The cynics call it “silly season” but this year’s end-of-session legislative dash on Parliament Hill feels not silly but rather detached.

On Monday, Poilievre simply asked for an update on the wildfire response. On Tuesday, the NDP noted 15,000 firefighter vacancies across Canada, and asked the government to support a private member’s bill to increase a volunteer firefighter tax credit from $3,000 to $10,000.

Meanwhile, Environment Canada said the smoke from Canada’s wildfires didn’t just cover the skies over North America. “It reached as far as northern Europe, over Norway, Sweden and Denmark.”

And worse may yet come.

Much of the country is expected to be under high to extreme risk for most of the wildfire season, Ottawa warns.

Emergency Preparedness Minister Bill Blair told reporters while there’s been no direct loss of life in Canada yet, this year has been the most “challenging” since wildfire records have been kept, with 2,293 wildfires and 3.8 million hectares burned.

Across the country, as of Wednesday there were 414 wildfires burning, 239 of which are determined to be out of control, with 20,183 people evacuated from homes and communities, he said.

In the Commons, the burning question that involved numbers wasn’t about disaster response or about how to drive down carbon emissions that cause global warming.

It was about which statistics reflected economic reality.

Poilievre said Canada had the highest household debt in the entire G7, and demanded to know if Trudeau would “reverse his inflationary and high interest rate policies before people go broke?”

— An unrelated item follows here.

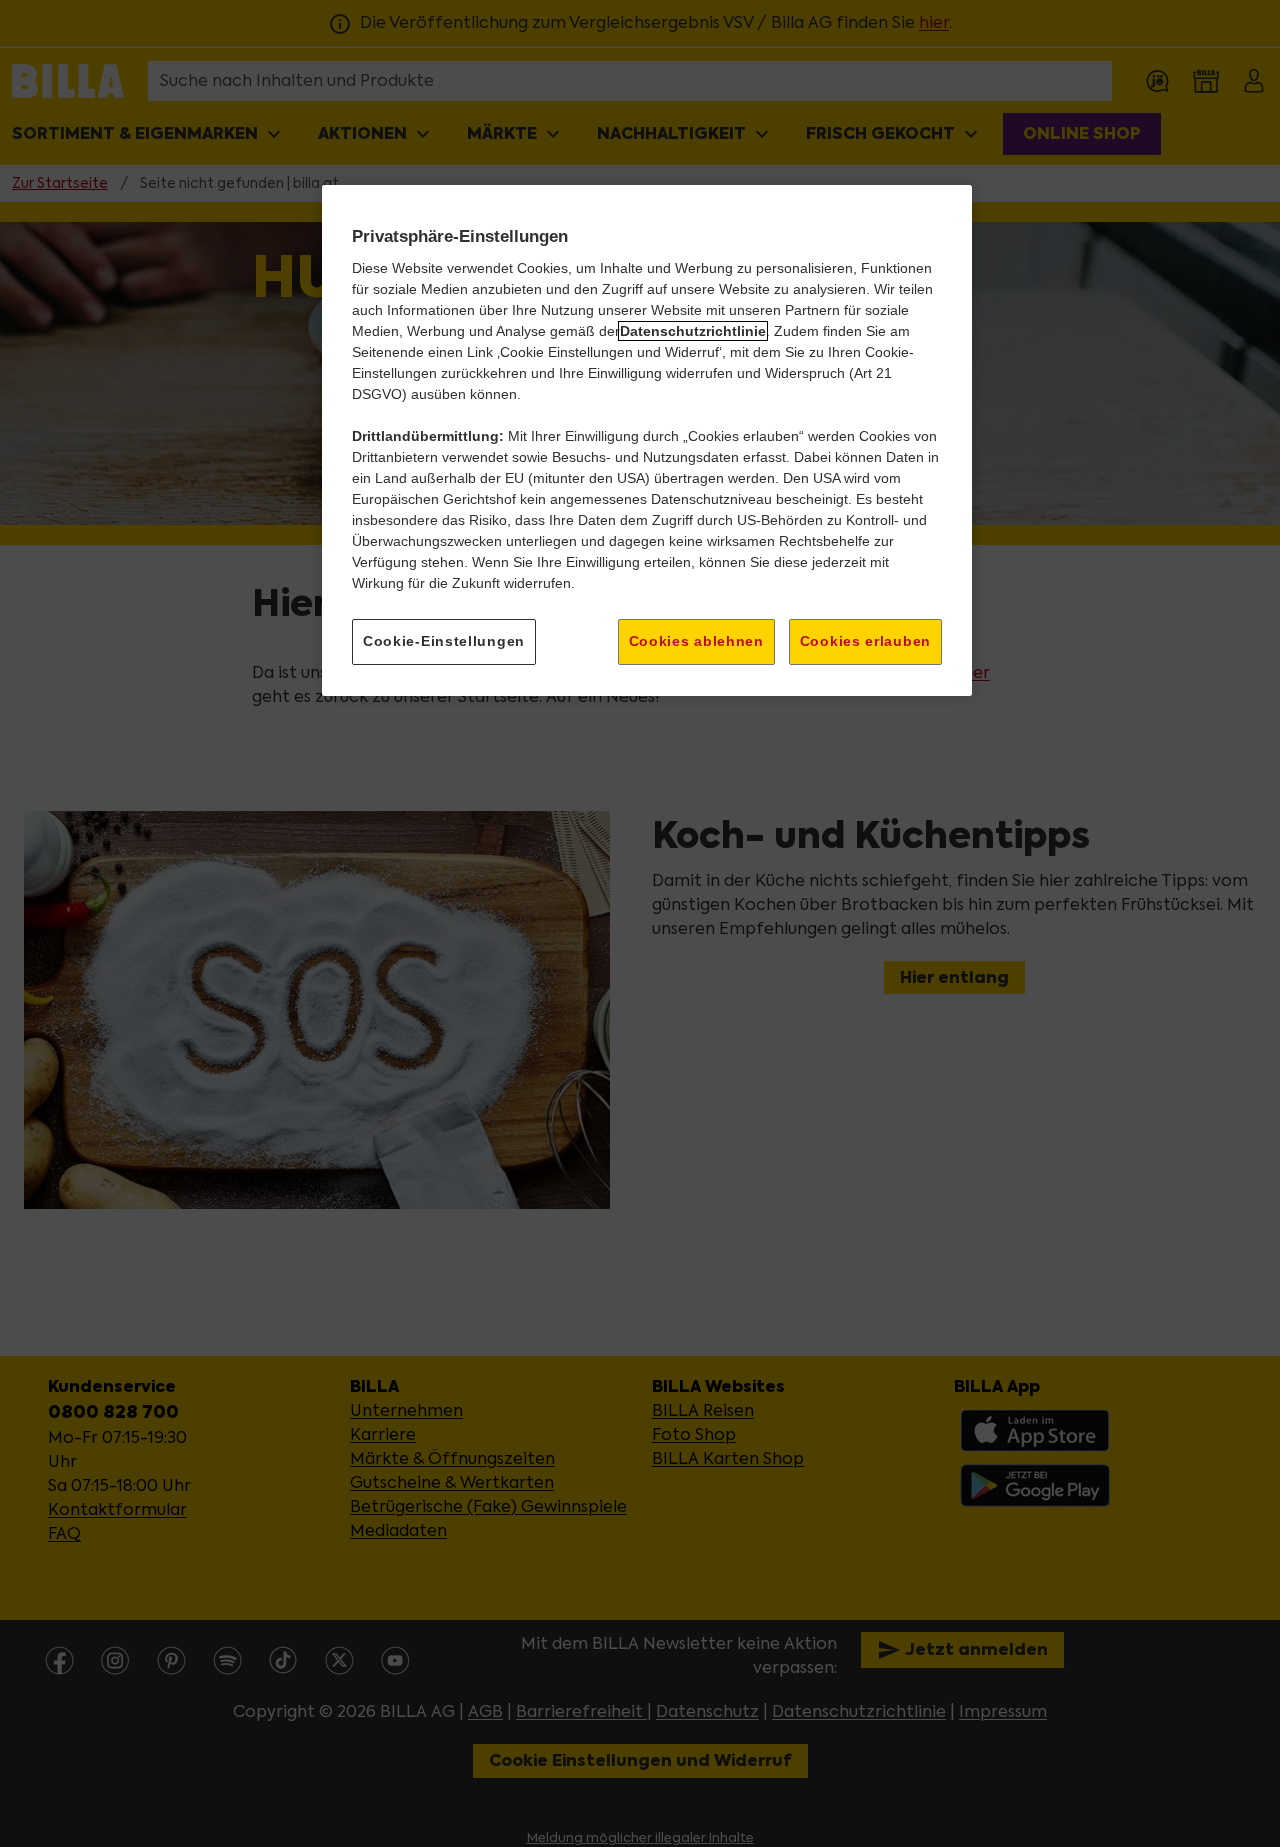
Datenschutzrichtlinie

Trudeau said Canada has the best economic performance of the G7 emerging from the pandemic. He argued his government is delivering financial support in a “targeted” and noninflationary way, and accused the Conservative leader of stoking “erroneous fears” and ignoring “what is actually happening in Canada.”

“Forest fires are raging. It is the worst year on record for forest fires already,” said Trudeau, slamming the Conservative Party for standing “against the climate action we have been taking, and … against the investments we are making to support families and to support first responders.”

Poilievre shot back that the prime minister had sunk to “the low of exploiting these fires for political gain to distract from his inflationary and high interest rate policies?”

Trudeau was having none of it.

“It is complete garbage from the Leader of the Opposition,” Trudeau said.

Green Party co-leader Elizabeth May captured the weird dynamic before demanding an end to pipelines and oil and gas developments.

“The prime minister is right about one thing, that climate change is real, but the policies of the current government do not meet the requirements of the moment. We are in a climate emergency. Our eyes are burning in this place. The Ottawa parliamentary bubble has been pierced by the forest fires across this country, yet in this place the debates are inane.”